==== GIVEN DATA ====

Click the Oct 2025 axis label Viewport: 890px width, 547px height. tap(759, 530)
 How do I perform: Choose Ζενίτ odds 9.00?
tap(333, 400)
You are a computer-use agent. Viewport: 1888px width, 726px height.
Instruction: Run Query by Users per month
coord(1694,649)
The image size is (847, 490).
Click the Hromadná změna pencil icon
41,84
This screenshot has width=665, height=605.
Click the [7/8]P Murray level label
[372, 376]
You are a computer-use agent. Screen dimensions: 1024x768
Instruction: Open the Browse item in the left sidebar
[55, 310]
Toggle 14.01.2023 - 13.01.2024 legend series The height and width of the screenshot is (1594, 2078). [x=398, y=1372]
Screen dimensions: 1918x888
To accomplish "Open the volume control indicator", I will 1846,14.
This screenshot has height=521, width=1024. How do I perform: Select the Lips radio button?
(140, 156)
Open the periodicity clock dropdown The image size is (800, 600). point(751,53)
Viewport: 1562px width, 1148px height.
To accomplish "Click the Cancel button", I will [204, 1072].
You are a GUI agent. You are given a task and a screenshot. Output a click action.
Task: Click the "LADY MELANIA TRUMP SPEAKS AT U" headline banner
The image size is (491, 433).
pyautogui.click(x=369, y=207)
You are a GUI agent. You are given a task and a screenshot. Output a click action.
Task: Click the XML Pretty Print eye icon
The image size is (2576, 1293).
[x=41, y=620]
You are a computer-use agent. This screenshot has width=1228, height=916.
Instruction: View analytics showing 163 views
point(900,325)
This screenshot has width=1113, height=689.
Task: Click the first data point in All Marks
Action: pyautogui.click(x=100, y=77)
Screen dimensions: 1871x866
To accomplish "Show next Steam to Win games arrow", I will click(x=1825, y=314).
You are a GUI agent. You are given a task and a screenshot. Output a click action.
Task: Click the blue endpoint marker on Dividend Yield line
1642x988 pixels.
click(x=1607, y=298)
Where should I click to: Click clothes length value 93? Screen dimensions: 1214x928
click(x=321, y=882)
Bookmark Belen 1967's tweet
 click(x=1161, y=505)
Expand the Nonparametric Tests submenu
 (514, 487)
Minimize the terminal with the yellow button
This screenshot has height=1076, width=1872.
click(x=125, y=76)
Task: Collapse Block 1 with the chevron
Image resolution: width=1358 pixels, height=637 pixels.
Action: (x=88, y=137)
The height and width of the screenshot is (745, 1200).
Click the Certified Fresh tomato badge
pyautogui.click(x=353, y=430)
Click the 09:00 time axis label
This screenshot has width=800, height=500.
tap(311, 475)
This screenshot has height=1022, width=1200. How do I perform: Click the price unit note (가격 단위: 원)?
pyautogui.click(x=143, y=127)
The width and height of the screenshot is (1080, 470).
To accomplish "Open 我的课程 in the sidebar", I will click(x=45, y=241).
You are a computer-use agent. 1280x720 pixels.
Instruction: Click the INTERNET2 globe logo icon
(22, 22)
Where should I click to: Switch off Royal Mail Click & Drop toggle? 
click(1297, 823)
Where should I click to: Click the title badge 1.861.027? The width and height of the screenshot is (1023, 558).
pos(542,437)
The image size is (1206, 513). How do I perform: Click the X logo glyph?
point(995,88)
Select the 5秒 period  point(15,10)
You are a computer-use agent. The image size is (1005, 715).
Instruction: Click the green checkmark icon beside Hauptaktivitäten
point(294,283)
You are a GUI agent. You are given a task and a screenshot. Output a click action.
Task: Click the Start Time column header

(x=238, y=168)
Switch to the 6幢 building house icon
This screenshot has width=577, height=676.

====

-- PROBLEM REQUIREMENTS --
Word for word, write out each entry shown above.

-- ANSWER FOR THIS EXERCISE --
Click the Oct 2025 axis label Viewport: 890px width, 547px height. tap(759, 530)
 How do I perform: Choose Ζενίτ odds 9.00?
tap(333, 400)
You are a computer-use agent. Viewport: 1888px width, 726px height.
Instruction: Run Query by Users per month
coord(1694,649)
The image size is (847, 490).
Click the Hromadná změna pencil icon
41,84
This screenshot has width=665, height=605.
Click the [7/8]P Murray level label
[372, 376]
You are a computer-use agent. Screen dimensions: 1024x768
Instruction: Open the Browse item in the left sidebar
[55, 310]
Toggle 14.01.2023 - 13.01.2024 legend series The height and width of the screenshot is (1594, 2078). [x=398, y=1372]
Screen dimensions: 1918x888
To accomplish "Open the volume control indicator", I will 1846,14.
This screenshot has height=521, width=1024. How do I perform: Select the Lips radio button?
(140, 156)
Open the periodicity clock dropdown The image size is (800, 600). point(751,53)
Viewport: 1562px width, 1148px height.
To accomplish "Click the Cancel button", I will [204, 1072].
You are a GUI agent. You are given a task and a screenshot. Output a click action.
Task: Click the "LADY MELANIA TRUMP SPEAKS AT U" headline banner
The image size is (491, 433).
pyautogui.click(x=369, y=207)
You are a GUI agent. You are given a task and a screenshot. Output a click action.
Task: Click the XML Pretty Print eye icon
The image size is (2576, 1293).
[x=41, y=620]
You are a computer-use agent. This screenshot has width=1228, height=916.
Instruction: View analytics showing 163 views
point(900,325)
This screenshot has width=1113, height=689.
Task: Click the first data point in All Marks
Action: pyautogui.click(x=100, y=77)
Screen dimensions: 1871x866
To accomplish "Show next Steam to Win games arrow", I will click(x=1825, y=314).
You are a GUI agent. You are given a task and a screenshot. Output a click action.
Task: Click the blue endpoint marker on Dividend Yield line
1642x988 pixels.
click(x=1607, y=298)
Where should I click to: Click clothes length value 93? Screen dimensions: 1214x928
click(x=321, y=882)
Bookmark Belen 1967's tweet
 click(x=1161, y=505)
Expand the Nonparametric Tests submenu
 (514, 487)
Minimize the terminal with the yellow button
This screenshot has height=1076, width=1872.
click(x=125, y=76)
Task: Collapse Block 1 with the chevron
Image resolution: width=1358 pixels, height=637 pixels.
Action: (x=88, y=137)
The height and width of the screenshot is (745, 1200).
Click the Certified Fresh tomato badge
pyautogui.click(x=353, y=430)
Click the 09:00 time axis label
This screenshot has width=800, height=500.
tap(311, 475)
This screenshot has height=1022, width=1200. How do I perform: Click the price unit note (가격 단위: 원)?
pyautogui.click(x=143, y=127)
The width and height of the screenshot is (1080, 470).
To accomplish "Open 我的课程 in the sidebar", I will click(x=45, y=241).
You are a computer-use agent. 1280x720 pixels.
Instruction: Click the INTERNET2 globe logo icon
(22, 22)
Where should I click to: Switch off Royal Mail Click & Drop toggle? 
click(1297, 823)
Where should I click to: Click the title badge 1.861.027? The width and height of the screenshot is (1023, 558).
pos(542,437)
The image size is (1206, 513). How do I perform: Click the X logo glyph?
point(995,88)
Select the 5秒 period  point(15,10)
You are a computer-use agent. The image size is (1005, 715).
Instruction: Click the green checkmark icon beside Hauptaktivitäten
point(294,283)
You are a GUI agent. You are given a task and a screenshot. Output a click action.
Task: Click the Start Time column header

(x=238, y=168)
Switch to the 6幢 building house icon
This screenshot has width=577, height=676.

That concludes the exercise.